Indirect-to-direct band gap transition and optical properties of metal alloys of Cs 2 Te 1- x Ti x I 6 : a theoretical study.

In recent years, double perovskites have attracted considerable attention as potential candidates for photovoltaic applications. However, most double perovskites are not suitable for single-junction solar cells due to their large band gaps (over 2.0 eV). In the present study, we have investigated the structural, mechanical, electronic and optical properties of the Cs 2 Te 1- x Ti x I 6 solid solutions using first-principles calculations based on density functional theory.

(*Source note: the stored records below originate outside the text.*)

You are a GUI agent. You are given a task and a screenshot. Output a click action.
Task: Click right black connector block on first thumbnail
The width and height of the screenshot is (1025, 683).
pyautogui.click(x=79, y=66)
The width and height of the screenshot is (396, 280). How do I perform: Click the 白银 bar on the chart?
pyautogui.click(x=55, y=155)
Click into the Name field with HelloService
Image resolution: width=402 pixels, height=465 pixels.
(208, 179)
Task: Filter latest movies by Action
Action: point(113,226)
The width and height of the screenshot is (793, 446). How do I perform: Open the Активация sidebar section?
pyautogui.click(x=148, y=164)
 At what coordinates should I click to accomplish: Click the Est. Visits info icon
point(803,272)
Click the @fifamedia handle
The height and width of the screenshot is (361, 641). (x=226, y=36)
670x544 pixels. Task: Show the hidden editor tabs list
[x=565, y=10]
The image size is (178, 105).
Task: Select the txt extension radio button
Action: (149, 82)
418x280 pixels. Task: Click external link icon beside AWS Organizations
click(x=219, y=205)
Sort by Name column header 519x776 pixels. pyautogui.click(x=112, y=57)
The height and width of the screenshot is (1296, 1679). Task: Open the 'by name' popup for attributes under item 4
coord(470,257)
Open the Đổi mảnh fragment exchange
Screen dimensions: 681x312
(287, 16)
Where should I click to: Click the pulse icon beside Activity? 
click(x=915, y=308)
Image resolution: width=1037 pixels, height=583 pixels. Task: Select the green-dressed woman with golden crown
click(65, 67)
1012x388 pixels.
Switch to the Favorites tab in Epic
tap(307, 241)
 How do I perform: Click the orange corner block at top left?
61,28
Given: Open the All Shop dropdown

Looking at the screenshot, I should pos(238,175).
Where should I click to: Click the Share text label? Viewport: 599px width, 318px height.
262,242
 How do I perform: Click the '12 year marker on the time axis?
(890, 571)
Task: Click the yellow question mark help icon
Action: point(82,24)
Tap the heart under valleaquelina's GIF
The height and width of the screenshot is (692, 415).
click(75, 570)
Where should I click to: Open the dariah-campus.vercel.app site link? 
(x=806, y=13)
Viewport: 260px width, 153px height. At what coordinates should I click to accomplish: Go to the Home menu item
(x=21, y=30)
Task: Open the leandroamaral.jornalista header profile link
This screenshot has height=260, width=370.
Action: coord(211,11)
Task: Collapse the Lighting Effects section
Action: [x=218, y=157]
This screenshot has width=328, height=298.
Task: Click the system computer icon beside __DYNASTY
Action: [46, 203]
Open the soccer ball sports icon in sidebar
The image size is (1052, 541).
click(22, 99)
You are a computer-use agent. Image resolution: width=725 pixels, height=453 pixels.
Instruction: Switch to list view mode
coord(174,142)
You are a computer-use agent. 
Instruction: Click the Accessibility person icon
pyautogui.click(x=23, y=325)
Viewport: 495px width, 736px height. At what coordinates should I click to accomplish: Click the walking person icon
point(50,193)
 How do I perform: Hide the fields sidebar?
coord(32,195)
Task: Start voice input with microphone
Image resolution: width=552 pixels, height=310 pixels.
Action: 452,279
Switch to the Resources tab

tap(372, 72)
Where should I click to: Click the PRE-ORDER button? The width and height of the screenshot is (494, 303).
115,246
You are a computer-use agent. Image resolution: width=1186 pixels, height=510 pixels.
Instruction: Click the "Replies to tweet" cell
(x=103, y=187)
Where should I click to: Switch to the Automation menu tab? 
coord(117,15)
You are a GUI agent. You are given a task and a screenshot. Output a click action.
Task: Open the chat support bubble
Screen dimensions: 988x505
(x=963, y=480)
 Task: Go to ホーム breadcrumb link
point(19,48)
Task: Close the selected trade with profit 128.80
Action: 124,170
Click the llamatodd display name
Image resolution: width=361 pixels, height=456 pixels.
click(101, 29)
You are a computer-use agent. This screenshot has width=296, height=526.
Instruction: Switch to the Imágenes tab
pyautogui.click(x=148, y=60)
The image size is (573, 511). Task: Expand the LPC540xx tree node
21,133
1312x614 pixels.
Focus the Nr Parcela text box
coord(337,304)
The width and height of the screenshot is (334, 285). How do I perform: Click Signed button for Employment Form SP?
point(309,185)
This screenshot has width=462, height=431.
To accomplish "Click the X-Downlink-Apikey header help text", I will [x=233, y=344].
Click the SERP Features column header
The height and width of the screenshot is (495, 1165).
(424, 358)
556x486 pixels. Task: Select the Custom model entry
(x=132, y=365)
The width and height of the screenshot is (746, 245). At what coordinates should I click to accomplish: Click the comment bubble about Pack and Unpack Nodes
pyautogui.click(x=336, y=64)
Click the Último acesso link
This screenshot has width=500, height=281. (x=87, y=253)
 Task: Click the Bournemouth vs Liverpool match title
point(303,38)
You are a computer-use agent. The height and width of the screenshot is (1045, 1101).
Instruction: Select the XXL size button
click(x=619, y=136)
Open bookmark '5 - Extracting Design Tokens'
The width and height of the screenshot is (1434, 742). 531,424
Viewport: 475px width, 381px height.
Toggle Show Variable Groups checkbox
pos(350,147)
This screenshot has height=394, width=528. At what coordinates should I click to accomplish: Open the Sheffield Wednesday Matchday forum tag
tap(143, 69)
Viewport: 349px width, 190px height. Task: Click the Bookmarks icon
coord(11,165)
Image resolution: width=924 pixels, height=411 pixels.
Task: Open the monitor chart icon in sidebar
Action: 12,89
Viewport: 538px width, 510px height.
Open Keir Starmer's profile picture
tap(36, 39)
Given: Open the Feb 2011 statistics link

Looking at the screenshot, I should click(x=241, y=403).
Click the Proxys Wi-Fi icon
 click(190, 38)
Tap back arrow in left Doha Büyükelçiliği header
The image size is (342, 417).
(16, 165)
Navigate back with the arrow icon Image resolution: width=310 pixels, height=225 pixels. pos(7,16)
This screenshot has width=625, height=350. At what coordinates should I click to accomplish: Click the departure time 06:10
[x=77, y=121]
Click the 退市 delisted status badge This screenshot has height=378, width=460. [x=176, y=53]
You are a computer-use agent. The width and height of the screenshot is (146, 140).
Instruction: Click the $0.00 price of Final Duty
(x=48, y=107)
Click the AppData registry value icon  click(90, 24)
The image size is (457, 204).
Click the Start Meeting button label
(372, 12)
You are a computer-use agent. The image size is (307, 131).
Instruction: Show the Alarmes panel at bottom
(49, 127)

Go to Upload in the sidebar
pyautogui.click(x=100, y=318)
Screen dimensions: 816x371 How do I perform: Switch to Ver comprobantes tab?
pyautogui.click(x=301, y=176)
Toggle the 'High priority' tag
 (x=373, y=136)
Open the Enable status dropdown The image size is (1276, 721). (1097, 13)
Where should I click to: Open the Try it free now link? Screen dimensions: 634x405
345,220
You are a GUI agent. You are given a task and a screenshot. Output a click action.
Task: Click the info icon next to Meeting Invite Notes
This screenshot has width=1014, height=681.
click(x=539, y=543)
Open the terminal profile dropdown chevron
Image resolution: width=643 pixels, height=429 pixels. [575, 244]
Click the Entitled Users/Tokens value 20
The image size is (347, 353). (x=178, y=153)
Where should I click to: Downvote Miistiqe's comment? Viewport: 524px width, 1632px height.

These compounds exhibit good structural stability compared to CH 3 NH 3 PbI 3 . The results suggest that Cs 2 TeI 6 is an indirect band gap semiconductor, and it can become a direct band gap semiconductor with the value of 1.09 eV when the doping concentration of Ti 4+ is 0.50. Moreover, an ideal direct band gap of 1.31 eV is obtained for Cs 2 Te 0.75 Ti 0.25 I 6 . The calculated results indicate that all the structures are ductile materials except for Cs 2 Te 0.50 Ti 0.50 I 6 . Our results also show that these materials possess large absorption coefficients in the visible light region. Our work can provide a route to explore stable, environmentally friendly and high-efficiency light absorbers for use in optoelectronic applications.